• **EXTRAIT**:
%%

Vu la procédure suivante :

Procédure contentieuse antérieure :

Mme E… B… a demandé au tribunal administratif de Marseille d’annuler l’arrêté qui lui a été notifié le 3 décembre 2020 par lequel le préfet des Bouches-du-Rhône a refusé de lui délivrer un titre de séjour, l’a obligée à quitter le territoire français dans le délai de trente jours, a fixé le pays de destination de la mesure d’éloignement et a prononcé à son encontre une interdiction de retour sur le territoire français d’une durée de deux ans.

Par un jugement n° 2009969 du 13 avril 2021, le tribunal administratif de Marseille a rejeté sa demande.

Procédure devant la Cour :

Par une requête, enregistrée le 7 juillet 2021, Mme B…, représentée par Me Ant, demande à la Cour :

1°) d’annuler ce jugement du 13 avril 2021 ;

2°) d’annuler l’arrêté préfectoral précité ;

3°) d’enjoindre au préfet des Bouches-du-Rhône, à titre principal, de lui délivrer une carte de séjour d’un an portant la mention « vie privée et familiale » dans le délai de quinze jours à compter de la notification de l’arrêt à intervenir, sous astreinte de 100 euros par jour de retard, ou, à titre subsidiaire, de réexaminer sa situation dans le délai d’un mois à compter de la notification de l’arrêt à intervenir, en lui délivrant, dans l’attente, une autorisation provisoire de séjour l’autorisant à travailler ;

4°) de mettre à la charge de l’Etat le versement à son conseil de la somme de 2 000 euros au titre des dispositions des articles L. 761-1 du code de justice administrative et 37 de la loi du 10 juillet 1991.

Elle soutient que :

Sur la décision de refus de titre de séjour :

— elle est insuffisamment motivée ;

 – elle est entachée d’un défaut d’examen particulier de sa situation ;

 – elle méconnaît les stipulations de l’article 8 de la convention européenne de sauvegarde des droits de l’homme et des libertés fondamentales ;

 – elle peut se prévaloir de la circulaire n° NORINTK1229185C du 28 novembre 2012 ;

 – le préfet des Bouches-du-Rhône a commis une erreur manifeste quant à l’appréciation des conséquences de cette décision sur sa situation personnelle ;

Sur l’obligation de quitter le territoire français :

— elle est illégale par voie de conséquence de l’illégalité de la décision de refus de titre de séjour ;

Sur la décision portant interdiction de retour sur le territoire français pour une durée de deux ans :

— elle est illégale à raison de l’illégalité de la décision portant obligation de quitter le territoire français ;

 – elle viole les dispositions du III de l’article L. 511-1 du code de l’entrée et du séjour des étrangers et du droit d’asile ;

 – elle méconnaît les stipulations de l’article 8 de la convention européenne de sauvegarde des droits de l’homme et des libertés fondamentales et est entachée d’une erreur manifeste d’appréciation.

%%

• **DOCUMENTS FOURNIS**:

%%

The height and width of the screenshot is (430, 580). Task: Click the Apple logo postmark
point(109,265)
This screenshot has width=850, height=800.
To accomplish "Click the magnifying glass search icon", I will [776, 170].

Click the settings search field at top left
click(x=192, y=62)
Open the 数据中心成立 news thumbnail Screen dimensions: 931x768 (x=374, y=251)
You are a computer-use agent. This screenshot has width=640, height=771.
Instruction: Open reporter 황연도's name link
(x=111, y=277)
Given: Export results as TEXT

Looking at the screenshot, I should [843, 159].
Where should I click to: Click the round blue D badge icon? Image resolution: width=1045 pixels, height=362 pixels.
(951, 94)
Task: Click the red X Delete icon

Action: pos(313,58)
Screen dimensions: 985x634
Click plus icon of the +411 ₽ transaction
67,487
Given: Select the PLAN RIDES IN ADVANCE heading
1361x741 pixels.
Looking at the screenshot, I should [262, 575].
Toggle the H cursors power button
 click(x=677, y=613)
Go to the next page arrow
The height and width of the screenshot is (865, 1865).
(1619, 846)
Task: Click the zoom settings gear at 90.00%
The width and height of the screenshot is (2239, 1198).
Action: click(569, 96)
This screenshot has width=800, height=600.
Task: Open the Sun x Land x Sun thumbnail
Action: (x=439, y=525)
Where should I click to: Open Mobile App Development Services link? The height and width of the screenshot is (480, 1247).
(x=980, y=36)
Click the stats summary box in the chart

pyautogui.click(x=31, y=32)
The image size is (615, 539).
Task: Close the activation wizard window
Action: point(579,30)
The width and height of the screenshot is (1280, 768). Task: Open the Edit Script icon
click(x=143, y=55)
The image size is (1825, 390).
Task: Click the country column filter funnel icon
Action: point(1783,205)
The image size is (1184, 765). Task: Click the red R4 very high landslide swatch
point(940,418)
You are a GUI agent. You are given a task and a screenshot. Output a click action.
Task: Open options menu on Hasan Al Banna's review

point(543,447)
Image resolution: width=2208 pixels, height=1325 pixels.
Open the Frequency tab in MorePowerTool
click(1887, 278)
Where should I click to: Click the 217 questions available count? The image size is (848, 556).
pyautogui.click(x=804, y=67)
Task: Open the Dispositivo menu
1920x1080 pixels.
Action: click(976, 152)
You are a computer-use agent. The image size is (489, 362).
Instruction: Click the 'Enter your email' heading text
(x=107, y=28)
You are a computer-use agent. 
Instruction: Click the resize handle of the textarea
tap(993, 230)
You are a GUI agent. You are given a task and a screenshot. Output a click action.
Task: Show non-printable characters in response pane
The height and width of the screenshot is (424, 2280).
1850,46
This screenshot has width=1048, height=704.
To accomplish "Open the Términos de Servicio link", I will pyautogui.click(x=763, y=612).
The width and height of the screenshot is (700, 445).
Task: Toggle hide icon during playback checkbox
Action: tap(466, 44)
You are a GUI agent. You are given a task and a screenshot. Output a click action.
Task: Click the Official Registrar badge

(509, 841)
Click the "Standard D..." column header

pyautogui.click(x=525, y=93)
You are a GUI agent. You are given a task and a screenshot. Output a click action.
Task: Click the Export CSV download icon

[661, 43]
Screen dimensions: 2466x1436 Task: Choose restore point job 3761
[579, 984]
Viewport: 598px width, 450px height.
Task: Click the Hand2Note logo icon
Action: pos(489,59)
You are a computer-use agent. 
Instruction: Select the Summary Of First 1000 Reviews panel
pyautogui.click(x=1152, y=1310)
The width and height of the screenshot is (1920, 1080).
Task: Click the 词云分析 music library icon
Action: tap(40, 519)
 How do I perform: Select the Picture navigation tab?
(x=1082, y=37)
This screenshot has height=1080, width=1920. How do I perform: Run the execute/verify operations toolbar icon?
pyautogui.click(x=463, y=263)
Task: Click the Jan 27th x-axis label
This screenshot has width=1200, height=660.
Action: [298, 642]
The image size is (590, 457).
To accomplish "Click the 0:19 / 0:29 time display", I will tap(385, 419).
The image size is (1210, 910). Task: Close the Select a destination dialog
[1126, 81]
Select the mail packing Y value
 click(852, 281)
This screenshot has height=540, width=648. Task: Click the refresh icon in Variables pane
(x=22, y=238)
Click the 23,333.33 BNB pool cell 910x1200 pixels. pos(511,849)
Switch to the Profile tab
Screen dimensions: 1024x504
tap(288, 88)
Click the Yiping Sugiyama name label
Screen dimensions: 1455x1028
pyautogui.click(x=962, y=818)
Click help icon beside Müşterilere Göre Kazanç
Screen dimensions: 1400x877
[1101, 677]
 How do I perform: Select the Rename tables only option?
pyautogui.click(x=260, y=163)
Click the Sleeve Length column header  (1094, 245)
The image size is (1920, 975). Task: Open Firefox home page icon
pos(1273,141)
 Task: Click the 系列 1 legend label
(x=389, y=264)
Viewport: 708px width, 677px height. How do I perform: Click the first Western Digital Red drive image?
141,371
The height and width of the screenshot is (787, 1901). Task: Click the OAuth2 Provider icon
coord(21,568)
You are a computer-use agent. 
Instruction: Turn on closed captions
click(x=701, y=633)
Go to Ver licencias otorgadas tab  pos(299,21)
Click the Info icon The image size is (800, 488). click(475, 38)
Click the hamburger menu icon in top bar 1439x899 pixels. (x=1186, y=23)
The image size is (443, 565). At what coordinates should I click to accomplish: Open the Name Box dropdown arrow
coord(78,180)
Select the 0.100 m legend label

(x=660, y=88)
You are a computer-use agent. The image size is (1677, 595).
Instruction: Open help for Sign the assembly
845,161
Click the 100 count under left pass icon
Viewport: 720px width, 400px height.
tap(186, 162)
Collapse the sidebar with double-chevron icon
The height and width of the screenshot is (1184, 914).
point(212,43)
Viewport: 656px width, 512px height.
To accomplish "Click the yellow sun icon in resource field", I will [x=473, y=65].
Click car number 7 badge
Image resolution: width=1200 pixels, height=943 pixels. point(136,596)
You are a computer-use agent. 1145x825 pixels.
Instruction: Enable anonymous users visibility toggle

%%

• **CONSIGNE**: Veuillez modifier l'extrait de « Sur la décision portant » à « erreur manifeste d’appréciation. » en y remplaçant « deux ans » par « trois ans », puis recopiez ce passage ainsi modifié.

• **RÉSULTAT**:
Sur la décision portant interdiction de retour sur le territoire français pour une durée de trois ans :

— elle est illégale à raison de l’illégalité de la décision portant obligation de quitter le territoire français ;

 – elle viole les dispositions du III de l’article L. 511-1 du code de l’entrée et du séjour des étrangers et du droit d’asile ;

 – elle méconnaît les stipulations de l’article 8 de la convention européenne de sauvegarde des droits de l’homme et des libertés fondamentales et est entachée d’une erreur manifeste d’appréciation.